There was that one early miscarriage in high school. I never had a positive pee test, but as I bled painfully into the ocean during a spoiled summer vacation, I knew it was more than a period. Even at 16, I felt a sort of mourning for the baby I knew I'd want someday.

And then there was Jordan. There were a lot of months of false alarms, and lot of precious dollars wasted on First Response early pregnancy tests. There were a lot of tears shed, and a lot of basal body temperatures taken. I really hated you for about eight months.

But of course it was all forgotten the day before Valentine's Day; the day I found out that my life was about to change.

You gave me the gift of an early rounding of my otherwise slim belly. While other women lamented the need for maternity wear, I silently thanked you for the gift of being "annoyingly" tilted in my pelvis.

We were making a baby and the world knew.

I felt the flutters of wiggly life in early May, the weekend of Mother's Day. But no matter how still I lay, no matter the gallons of heartburn-inviting orange juice I chugged, I'd never feel her again.

By late May we knew we'd never hold this living, breathing, pink and squealing newborn baby in our arms.

My belly disappeared, along with the life inside it, and I sunk into a crippling depression. I blamed myself. And I blamed you. I was consumed by anger for a long time.

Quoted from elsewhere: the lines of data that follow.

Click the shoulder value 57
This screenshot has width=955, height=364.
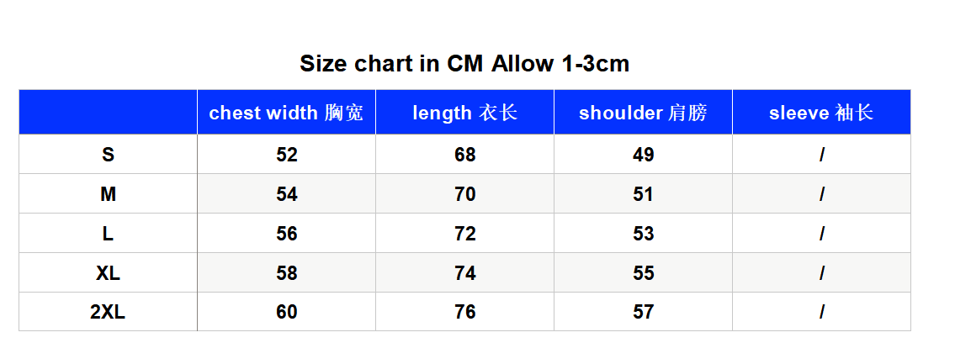point(643,312)
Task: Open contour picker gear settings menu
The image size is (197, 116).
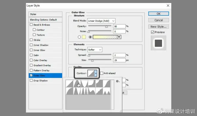Action: coord(118,81)
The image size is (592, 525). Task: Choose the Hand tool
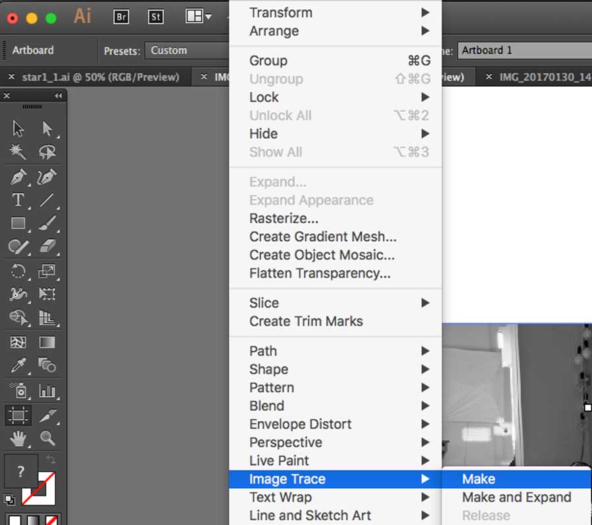[18, 437]
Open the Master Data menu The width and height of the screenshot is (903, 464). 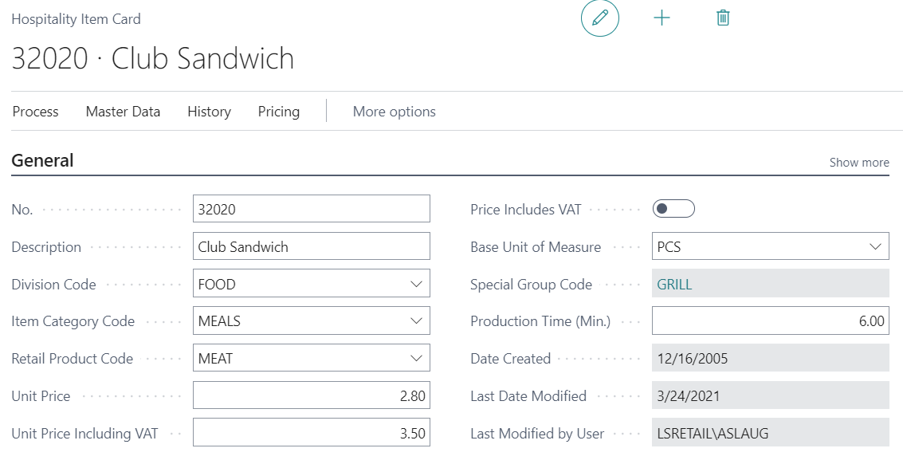click(x=123, y=112)
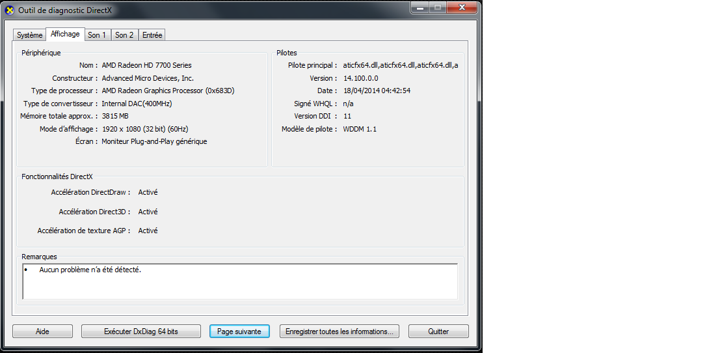This screenshot has height=353, width=720.
Task: Click the Pilote principal aticfx64.dll value
Action: [401, 65]
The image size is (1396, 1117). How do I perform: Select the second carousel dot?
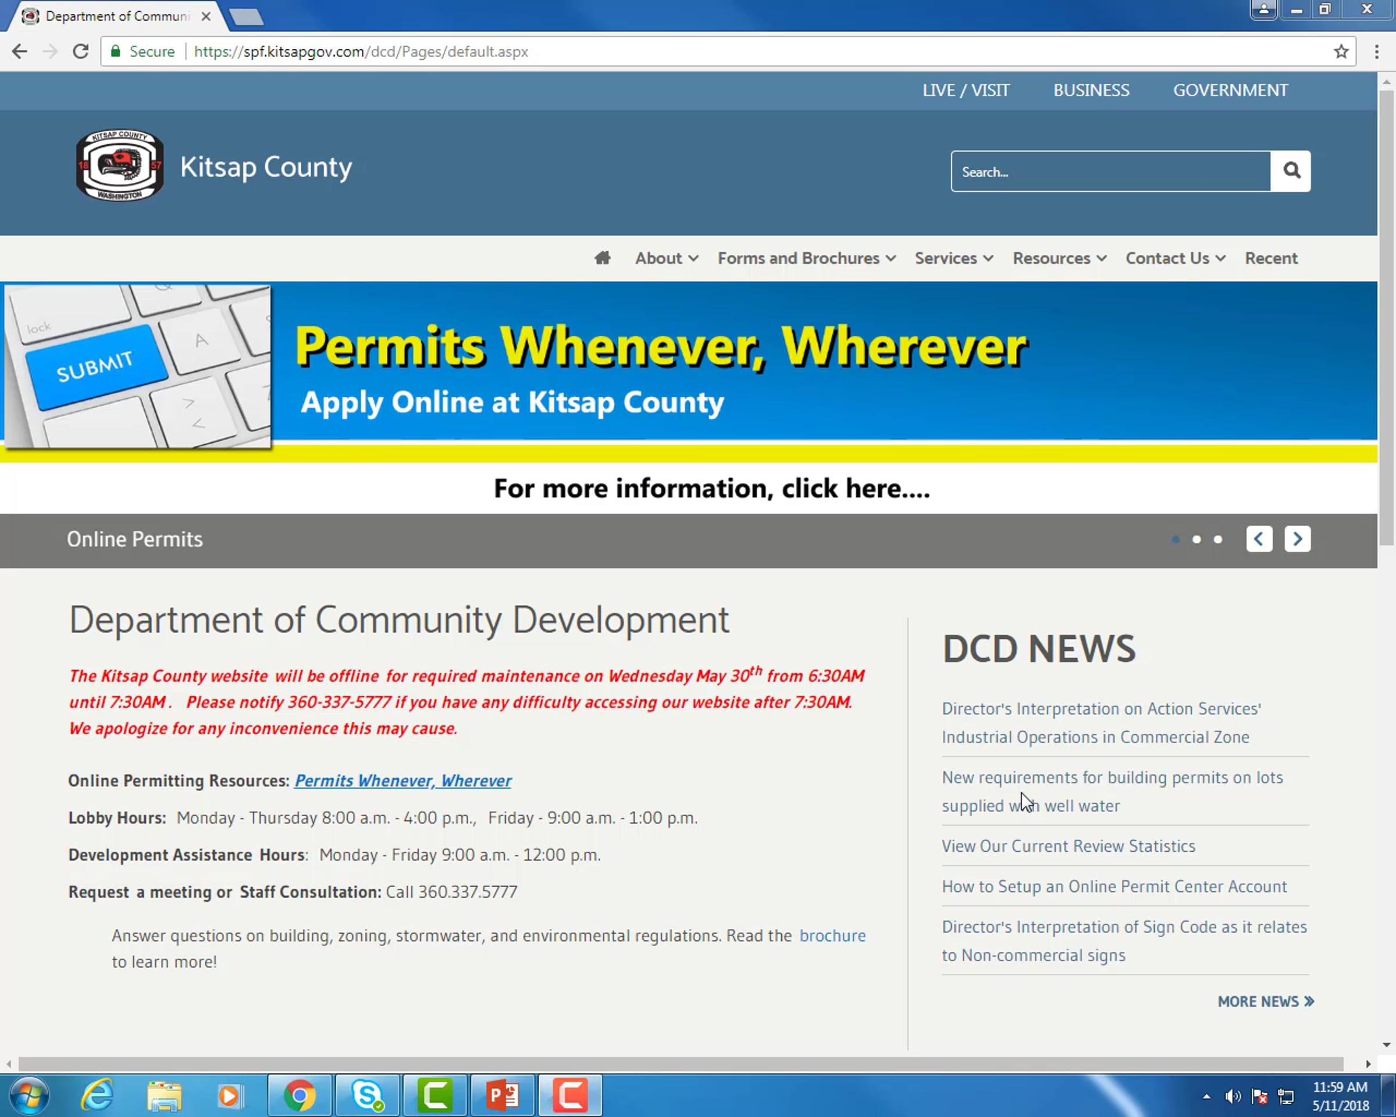click(x=1197, y=539)
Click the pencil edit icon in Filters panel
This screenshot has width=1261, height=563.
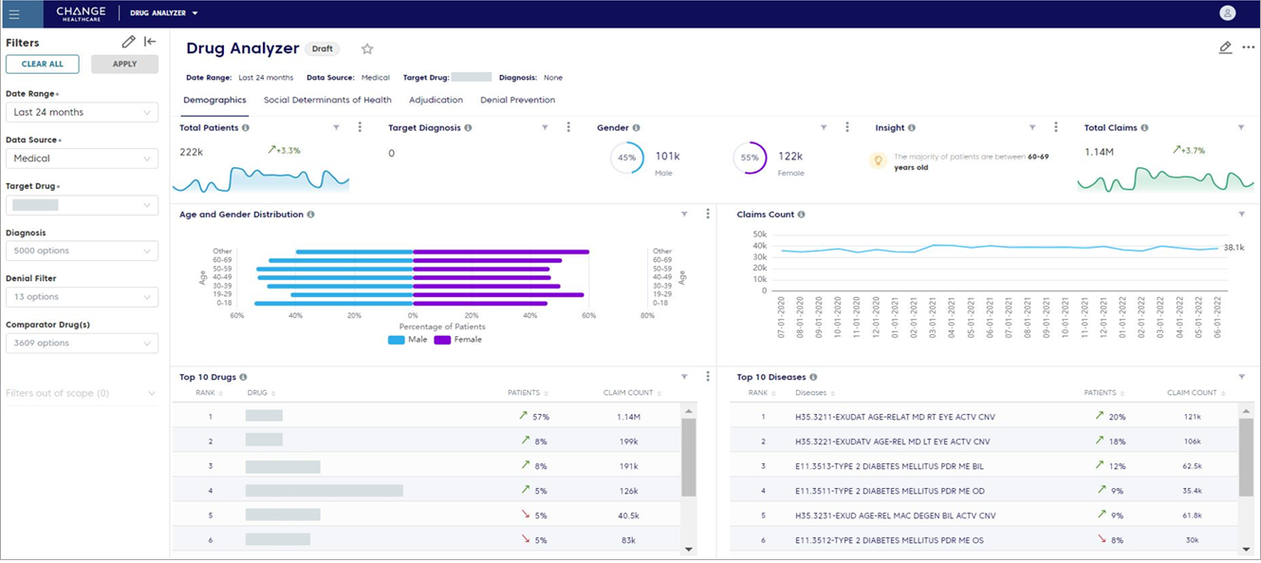tap(129, 42)
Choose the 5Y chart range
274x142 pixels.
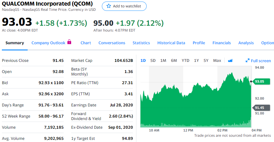click(x=206, y=61)
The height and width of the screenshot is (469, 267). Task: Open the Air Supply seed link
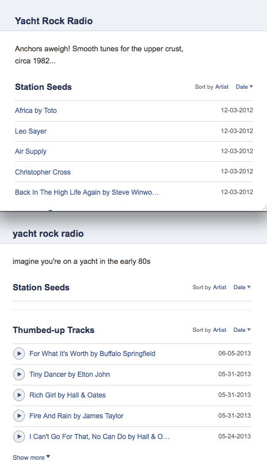tap(30, 152)
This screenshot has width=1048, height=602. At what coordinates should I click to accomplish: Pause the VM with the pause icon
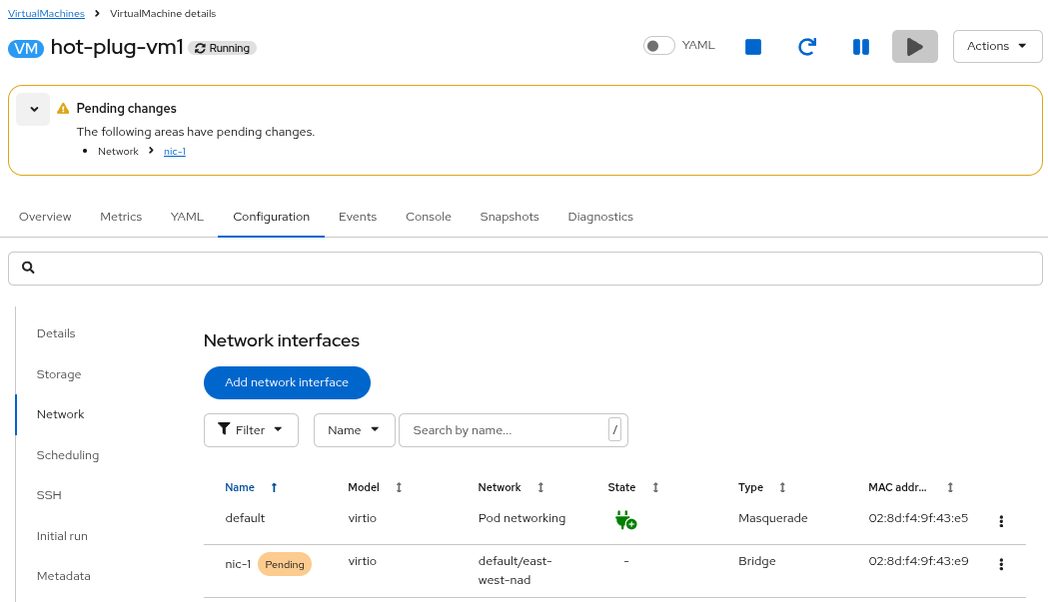click(860, 47)
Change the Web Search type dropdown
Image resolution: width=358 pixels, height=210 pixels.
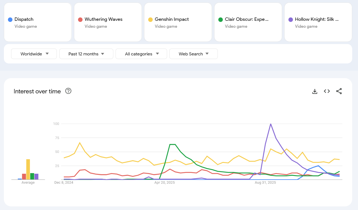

It wasn’t your fault, I know, but you took the hatred and kept on regardless. Thanks for understanding that I needed to blame something. I just needed somewhere, anywhere, for my pain to rest. You were the unlucky scapegoat of that.

And then came Kelsey. My pregnancy was saturated in fear, but you kept it textbook. And on a miserably hot day in August 1995, after 16 hours of relentless contractions, out she came. With my three hefty pushes and your oxytocin, a new life was born.

I was too busy falling in love with her to thank you.

So thank you for her. And thank you for the next baby, and the next. I wasn’t expecting either of those two guys, but as it turns out, two of the best things in my life were people I didn’t know I needed.  

So it was with them. For all of the loathing I felt in the early years, for the years I felt like you were failing me, for the times I thought you were broken, you showed up. You made my life what it is. You made me who I am.

I know you thought our baby making days were over, so the two extra kids, in two years time, ten years later, probably came as a surprise to you. And when everyone else lamented my “advanced maternal age,” you showed them that we wouldn’t be defined by any statistic.

Together, we made two huge babies. Well done. Eleven pounds is a little excessive, but if nothing else, you gave me the bragging rights of pushing out a giant baby in my kitchen.

We are 42 now; things started to fall apart about a year ago. The books and the doctors said it was perimenopause. It felt weird saying "My childbearing days are over." It felt weird saying that you were done, whether I was or not.

But once our days of working toward a common goal were done, I was ready to be done with you. A week wasted every month seemed unnecessarily torturous when your services would no longer be required. When the really heavy bleeding started, I figured you were as done with me as I was done with you.

I’m not sure why you tried to kill me, but I’m going to let that one go. I’ve put you through a lot in the last 30 years; a few months of hemorrhaging seems like a relatively small price to pay.

When the gynecologist said it was time to go, I cheered. Out loud even. It’s not you I hate, it’s just everything you bring with you.

Now we say goodbye. I’ve felt entirely indifferent about today for the last few months, but tears well as I write this. I guess you’re more important to me than I thought.

It’s weird to say goodbye to an organ, but you feel more like a friend. For all the nuisance you have been, you’ve also given me all the things I love the very most in the world.

Thanks for that. And sorry about the incineration.